Dr. Oebele Vries schrijft: “[…], waarbij het gesprek ook kwam op het feit dat de noord-zuid lopende lijnen van de verkaveling in Dantumadeel samenkomen op één punt [Kuikhorne]. ‘De heren’ van het museum wisten het echter ook niet. Van de amanuensis [Penning] kreeg hij toch nog enige lectuur mee, namelijk krantenartikelen en een boek [Wilhelm Teudt, Germanische Heiligtümer] over ‘heilige lijnen’, die in de prehistorie heiligdommen in noord-zuid- of oost-westrichting met elkaar zouden hebben verbonden. Minnema probeerde dit vervolgens uit op zijn geboortestreek door het trekken van lijnen tussen oude kerktorens. Hierbij stelde hij vast dat er een zuivere west-oost lijn loopt over de torens van Akkerwoude-Murmerwoude-Dantumawoude-Westergeest. Volgens hem was toeval uitgesloten, omdat de kans hierop niet groter is dan 1 op 15.625.
Hierna ontdekte hij niet alleen nog meer lijnen in het landschap, maar ook cirkels, bissectrices, loodlijnen en zelfs een afbeelding van een gedeelte van het sterrenbeeld de Grote Beer. Volgens zijn vaste overtuiging was hij hiermee op het spoor gekomen van een prehistorische cultuur van hoge ontwikkeling.

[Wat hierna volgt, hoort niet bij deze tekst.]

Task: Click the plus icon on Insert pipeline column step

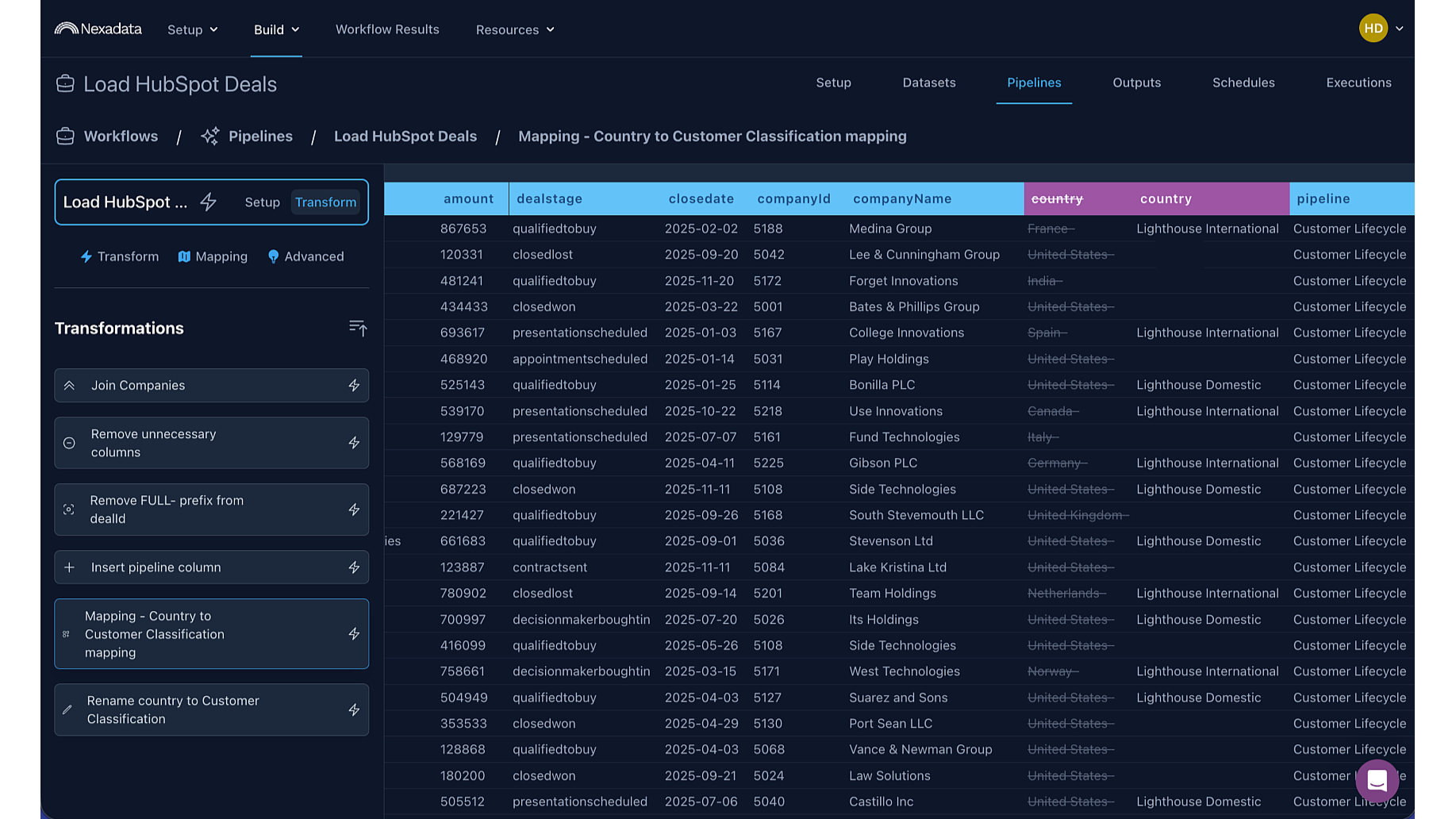Action: click(69, 567)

Ook van deze ontdekking deed Minnema verslag in zijn artikelenreeks.
We lezen daar dat er een volk moet zijn geweest dat de tegenwoordige beschaving op bepaalde punten [bedoeld is op het gebied van de wiskunde] zelfs vooruit was. Dit verzamelde gegevens over de sterrenhemel, waarvoor het een stelsel van waarnemingsposten inrichtte.
Deze bestonden uit seintorens met bovenop een platform waarop een vuur brandde [een gegeven dat aan Teudt is ontleend]. Later werden dit heiligdommen en na 750 werden er op de meeste van deze plaatsen christelijke kerken opgericht”.

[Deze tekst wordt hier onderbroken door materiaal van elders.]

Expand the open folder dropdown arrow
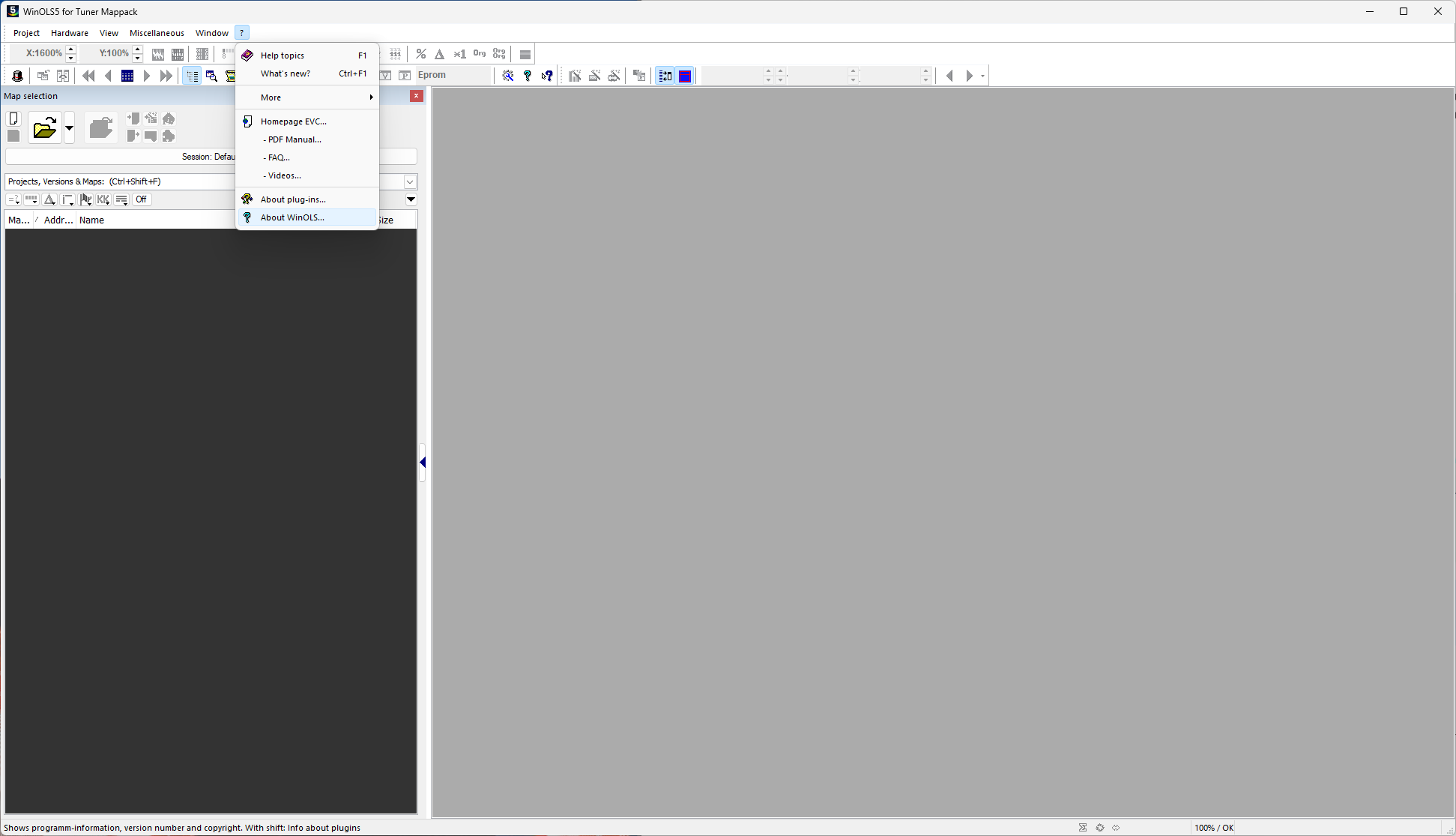 [x=69, y=128]
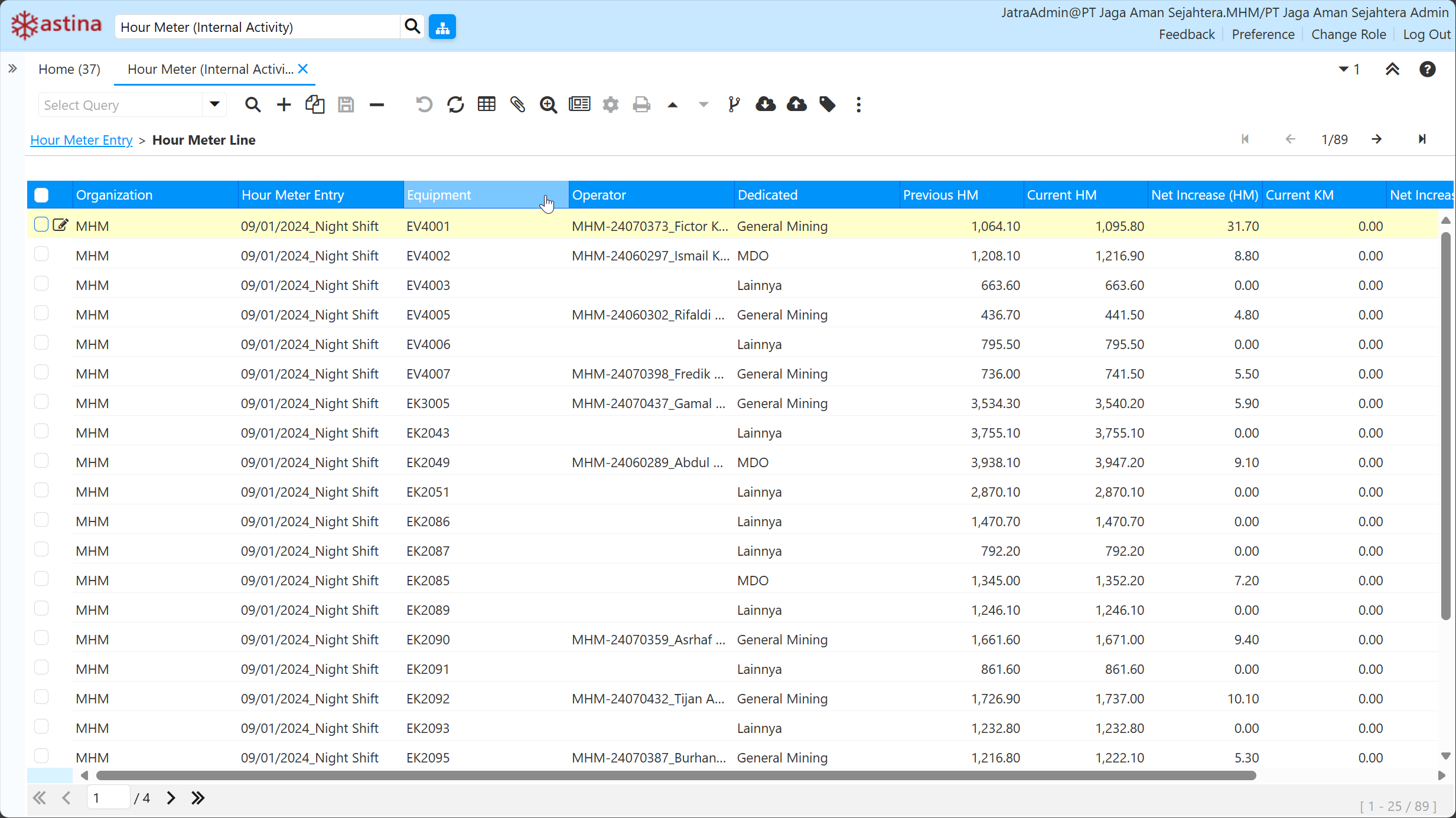Check the checkbox for the EV4002 row
The image size is (1456, 818).
pyautogui.click(x=41, y=255)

2e veronderstelling: Westergeest als leycentrum.
Van een andere orde is de theorie over leylijnen en energielijnen.
Deze lijnen zijn in te delen in verschillende sterktes. Hele sterke leylijnen zijn het bekendst omdat deze over de hele wereld lopen. Tussen deze sterke leylijnen in ligt een maas van leylijnen die energie zouden verspreiden.
Exact op het kruispunt van dit soort leylijnen ontstaat dan bij wijze van spreken een verdubbeling van energie: een leycentrum.
Onze voorouders zouden deze leycentra een heilige status hebben gegeven. De plaats waar nu de kerk van Westergeest staat, precies op zo’n leycentrum, zou zo’n heilige status hebben gehad.
3e veronderstelling: rondgaande rechtspraak.
In Westergeest werd vroeger – bij en/of in de huidige kerk – recht gesproken en vooraanstaande bewoners waren bij toerbeurt rechter.
De vier kwartieren, die door de vier lijnen werden gescheiden, werden destijds bewust aangelegd. Uit elk kwartier was de meest vooraanstaande persoon dan een bepaalde periode de rechter.
Zo lijkt in de verkaveling rondom Westergeest een rijke geschiedenis van ons dorp verscholen te liggen. Maar een vertaalslag maken naar historische feiten strandt op het ontbreken van essentiële data.
Het blijven daarom veronderstellingen.
derde venster: 1200 – 1400
In deze tijdsperiode werd de huidige bakstenen kerk van Westergeest gebouwd vanuit de St. Bonifatiusabdij te Dokkum.
Kruiskerk
De Benedictijner monniken uit Dokkum hebben voor de kerkbouw in Westergeest mogelijk de Dokkumer abdijkerk als model gebruikt.
Het ontwerp dat werd gebruikt, lijkt dat van een kruiskerk te zijn: een kerk met – in ons geval – relatief kleine zijbeuken.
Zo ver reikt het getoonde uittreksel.